II) Kanun yararına bozma istemine ilişkin uyuşmazlığın kapsamı:
Dosya kapsamına göre, 5237 sayılı Kanunun 50/3. maddesinde yer alan "Daha önce hapis cezasına mahkûm edilmemiş olmak koşuluyla, mahkûm olunan otuz gün ve daha az süreli hapis cezası ile fiil işlediği tarihte onsekiz yaşını doldurmamış veya altmışbeş yaşını bitirmiş bulunanların mahkûm edildiği bir yıl veya daha az süreli hapis cezası, birinci fıkrada yazılı seçenek yaptırımlardan birine çevrilir." şeklindeki düzenleme karşısında, suç tarihi itibari ile suça sürüklenen çocuğun sabıka kaydında hapis cezası bulunmadığı cihetle kısa süreli hapis cezasının 5237 sayılı Kanunun 50/3. maddesi uyarınca aynı maddenin 1. fıkrasında yer alan seçenek yaptırımlardan birine çevrilmesinin zorunlu olduğu gözetilerek itirazın reddi yerine yazılı şekilde kabulüne karar verilmesinde isabet görülmediğine ilişkindir.

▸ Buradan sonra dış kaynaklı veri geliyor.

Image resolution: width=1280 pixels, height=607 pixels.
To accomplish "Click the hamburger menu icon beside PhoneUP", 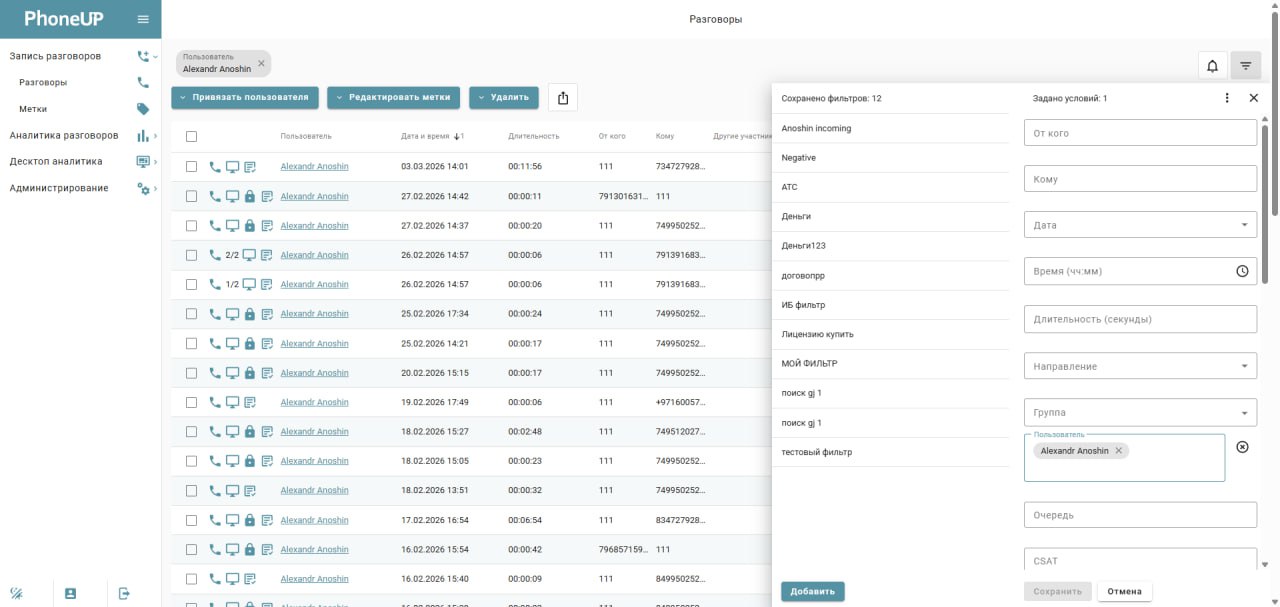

III) Hukuksal Değerlendirme:
TCK"nın 50/3. maddesinde “Daha önce hapis cezasına mahkum edilmemiş olmak koşuluyla, mahkum olunan 30 gün ve daha az süreli hapis cezası ile fiili işlediği tarihte 18 yaşını doldurmamış veya altmışbeş yaşını bitirmiş bulunanların mahkum edildiği bir yıl veya daha az süreli hapis cezası, birinci fıkrada yazılı seçenek yaptırımlardan birine çevrilir.” hükmü düzenlenmiştir.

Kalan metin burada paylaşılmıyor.